Entries taken from a collection
..............................
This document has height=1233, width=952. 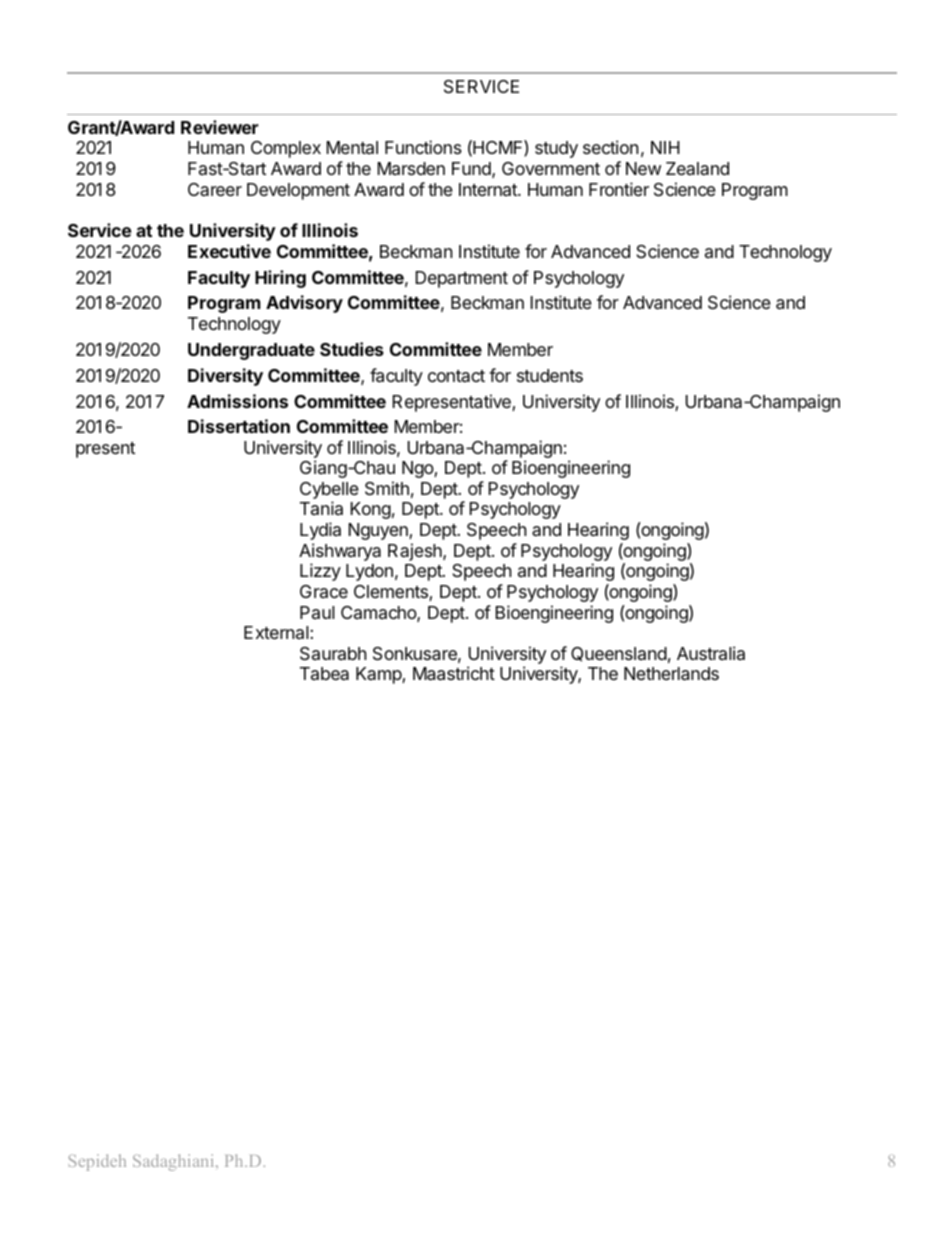 What do you see at coordinates (423, 147) in the document?
I see `Functions` at bounding box center [423, 147].
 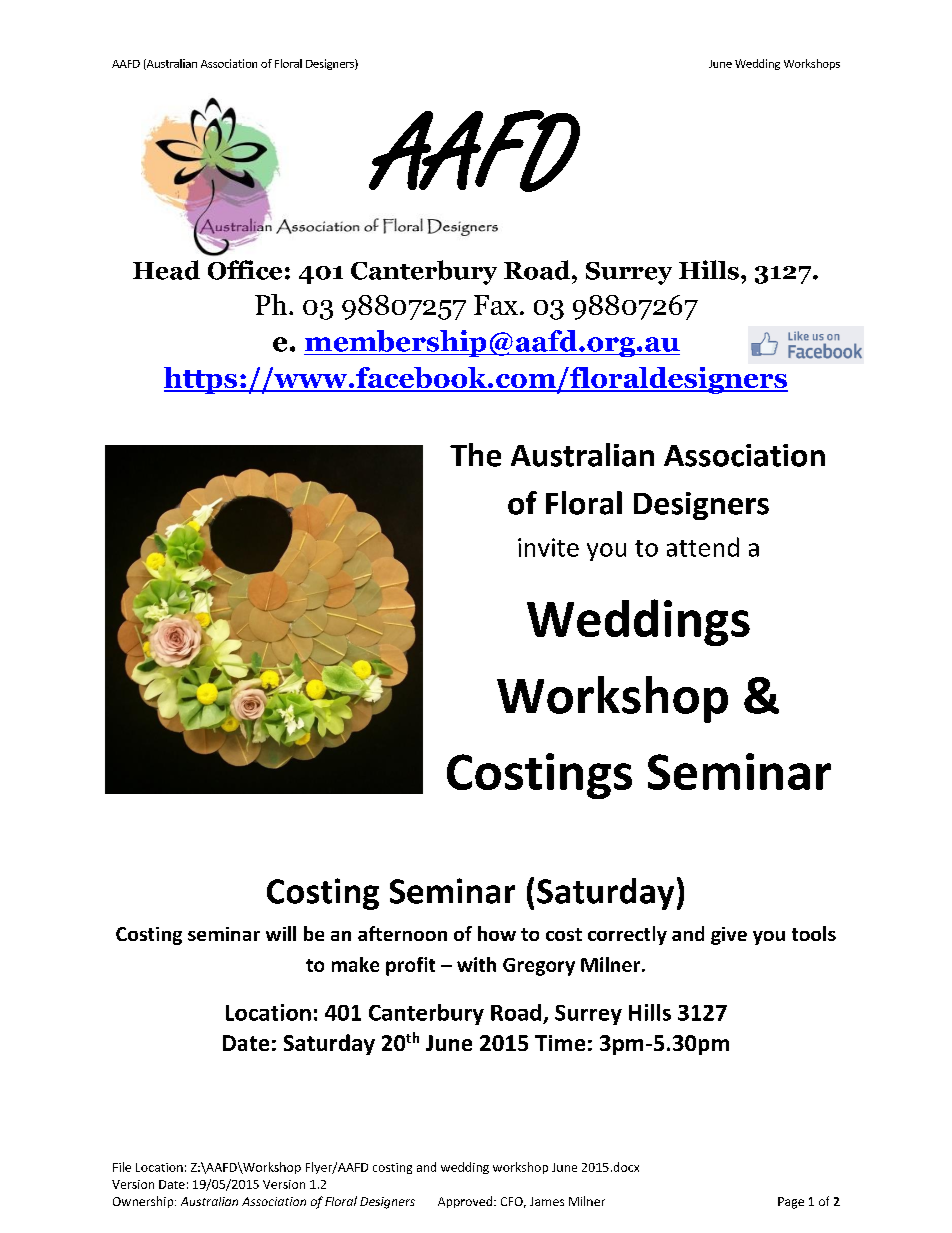 I want to click on Page, so click(x=791, y=1203).
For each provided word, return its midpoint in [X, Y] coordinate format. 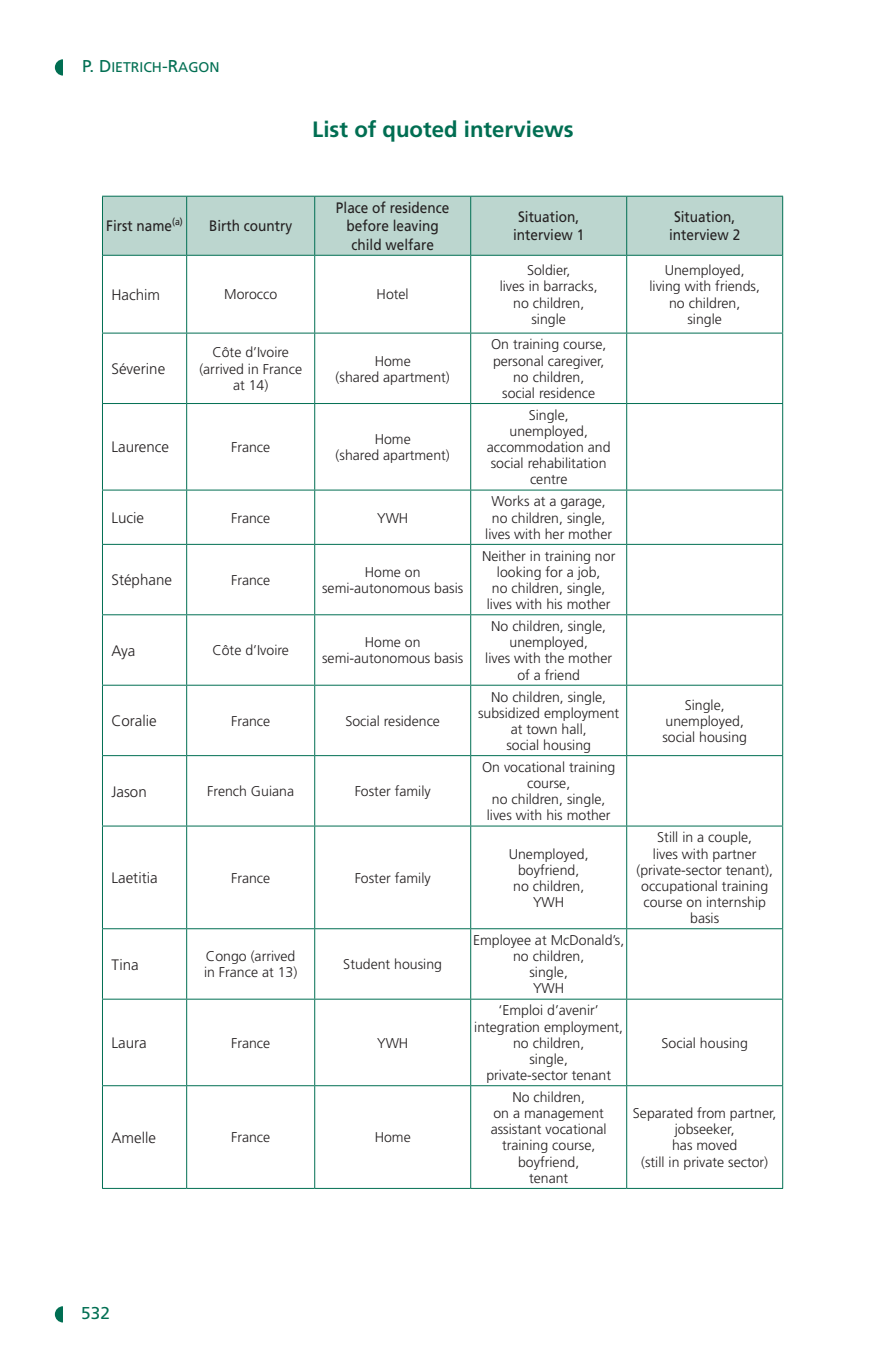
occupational [679, 887]
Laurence [140, 446]
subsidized [508, 712]
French [227, 790]
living [665, 287]
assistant [516, 1129]
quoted [419, 131]
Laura [129, 1042]
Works [510, 500]
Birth [224, 225]
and [599, 446]
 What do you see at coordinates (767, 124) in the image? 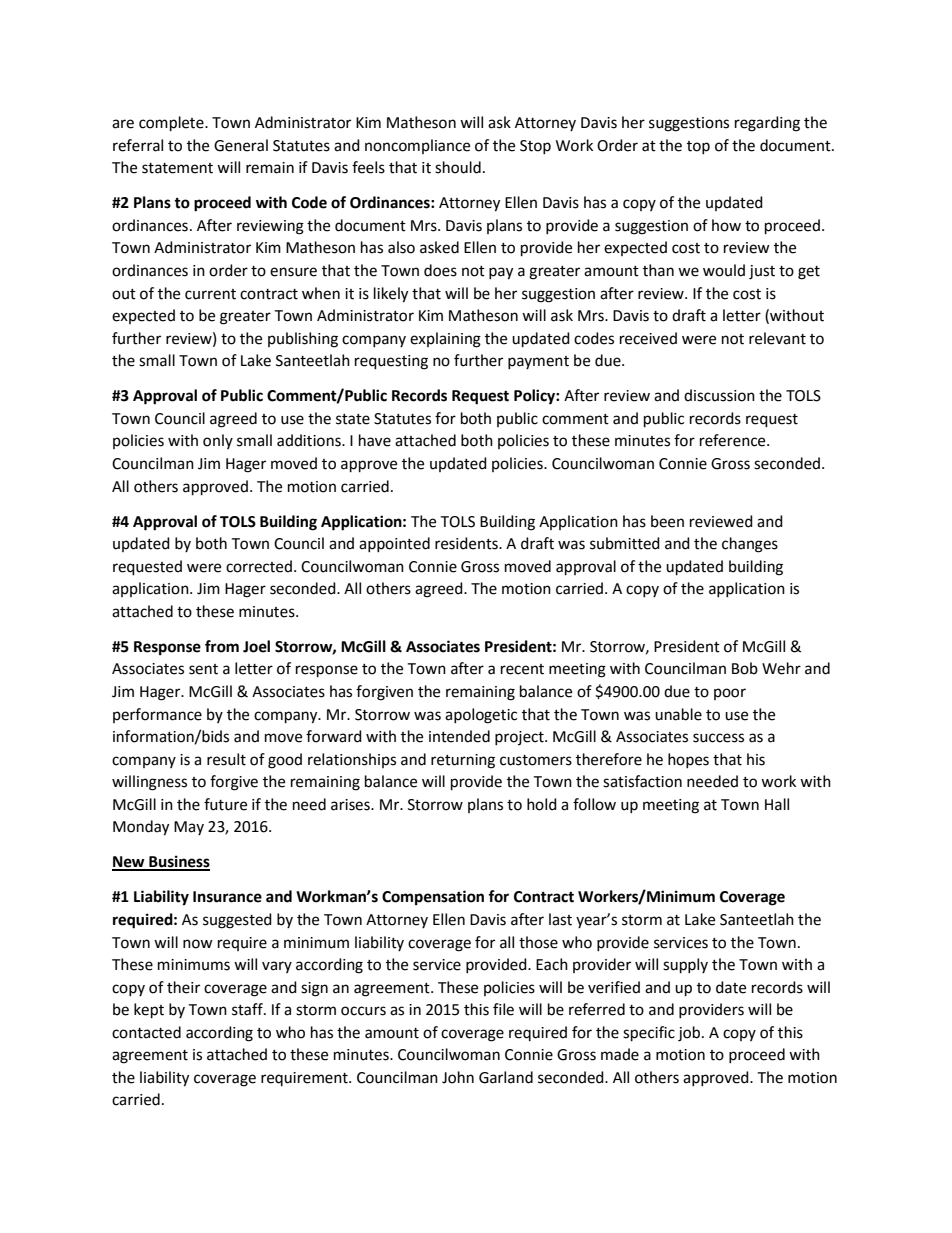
..............................
STATED EXERCISE:
Copy everything in the listing from the line that contains "Works [510, 500]" down to the end of the listing, including the requests, and increase every coordinate in the answers by 118. Leave the pictures out of your answer.

ANSWER TO THIS PROBLEM:
Works [628, 618]
Birth [342, 343]
and [717, 564]
 What do you see at coordinates (767, 124) in the image? 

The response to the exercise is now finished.